あの時はまだ、引き返せる光が見えていたけど……今はその浅瀬に足を取られ、転んで全身ずぶ濡れになってしまっているような気がする。
「飯、……殆ど食って無かったな……」
隣でハイジがボソリと呟く。
振り返らずにいれば、ハイジの手が僕の手の甲に重ねられる。
「昔の仲間に会えば、少しは気ィ晴れンじゃねーかって……思ってたけど」
僕の気持ちを確かめる様に、そっと撫でた後……僕の指間に指を滑らせ、そっと握る。
「………」
「……さくら」
車内に流れるラジオ。
先程とは違う、軽快なポップミュージック。
たったそれだけなのに……僕の知ってる世界に少しだけ接触しているような気がして。何処か安堵する自分がいる。
「拗ねてんのか?」
「……」
別に、拗ねてる訳じゃない……
『これと同じ首輪 をしたオンナを輪姦させてんだぜ』──太一の言葉が、耳から離れない。

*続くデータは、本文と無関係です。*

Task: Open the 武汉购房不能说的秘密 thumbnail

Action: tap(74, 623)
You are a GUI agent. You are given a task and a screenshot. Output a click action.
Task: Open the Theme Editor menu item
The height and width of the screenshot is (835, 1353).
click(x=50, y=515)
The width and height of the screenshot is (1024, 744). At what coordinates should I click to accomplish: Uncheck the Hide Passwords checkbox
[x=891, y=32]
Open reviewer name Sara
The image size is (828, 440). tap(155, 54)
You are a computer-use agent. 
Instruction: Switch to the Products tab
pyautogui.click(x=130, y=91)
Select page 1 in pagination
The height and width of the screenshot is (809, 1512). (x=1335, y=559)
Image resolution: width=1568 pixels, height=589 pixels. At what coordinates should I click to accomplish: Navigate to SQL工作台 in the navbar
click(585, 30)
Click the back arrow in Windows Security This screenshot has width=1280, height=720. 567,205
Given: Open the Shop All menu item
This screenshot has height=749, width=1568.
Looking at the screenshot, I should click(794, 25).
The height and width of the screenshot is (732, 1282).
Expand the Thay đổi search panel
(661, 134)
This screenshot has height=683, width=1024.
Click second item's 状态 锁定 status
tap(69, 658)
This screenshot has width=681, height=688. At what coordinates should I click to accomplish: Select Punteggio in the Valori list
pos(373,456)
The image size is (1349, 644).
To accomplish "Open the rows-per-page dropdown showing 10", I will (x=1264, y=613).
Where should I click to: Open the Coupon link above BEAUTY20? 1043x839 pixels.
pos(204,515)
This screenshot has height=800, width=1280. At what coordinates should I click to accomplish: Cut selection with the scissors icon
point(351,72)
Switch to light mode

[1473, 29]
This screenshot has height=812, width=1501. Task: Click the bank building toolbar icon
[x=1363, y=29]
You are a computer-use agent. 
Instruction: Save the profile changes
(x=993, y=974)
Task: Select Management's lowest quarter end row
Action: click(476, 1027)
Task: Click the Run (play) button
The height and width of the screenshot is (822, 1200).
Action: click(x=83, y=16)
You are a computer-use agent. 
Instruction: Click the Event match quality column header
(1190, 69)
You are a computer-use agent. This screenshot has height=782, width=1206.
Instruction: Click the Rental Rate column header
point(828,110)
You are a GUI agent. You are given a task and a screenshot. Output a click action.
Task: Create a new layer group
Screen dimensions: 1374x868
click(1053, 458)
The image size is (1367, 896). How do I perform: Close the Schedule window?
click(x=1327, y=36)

ハイジは、施設でレイプされてた女子を助けたと言っていた。
……なのに。そんなハイジが、そんな事を指示するなんて……
ハイジのもう片方の手が伸び、僕のフェイスラインに触れる。
その手に誘導され、ゆっくりとハイジの方へと顔を向けた。
「……ううん。少し、疲れて眠いだけ……」
口の端を僅かに持ち上げ、小さく答えれば、ハイジが軽い溜め息をつく。
「……」
僕を見つめる瞳。そこに含んだ光が、優しく揺れる。
重ねたハイジの手に力が籠もり、触れた僕の頬を愛おしそうに撫でる。
時折差し込む街のネオンが、耳に掛けたハイジの横髪をキラキラと輝かせる。……まるで、プラスチックの様に。
「……ハイ……」
口を開き掛けた瞬間、スッとハイジの顔が近付く。
「………んっ、」
言葉を奪い取るかのように、唇が重ねられる。
その瞬間──熱い舌が咥内に侵入し、裏顎や頬裏を舐りながら僕の舌に絡みつく。
フレンチ・キス。
大胆なのに。何処か繊細で……甘過ぎる、ハイジの口吻。
……クチュ、
咥内から響く、淫微な水音。
角度を何度も変え、僕の歯列をなぞり、咥内を掻き回す。
ハイジ……
……僕の気持ちを、探ってるの……?
何度も、何度も何度も……
僕の舌先を見つけ、そこから舌根までハイジの舌が絡み付き、愛おしむ様に吸い上げる。
……はぁ……
クチュ……
エンジン音。ラジオから流れる、軽快なポップミュージック。そこに、熱い吐息やリップ音、舌が絡まる小さな水音が紛れ込む。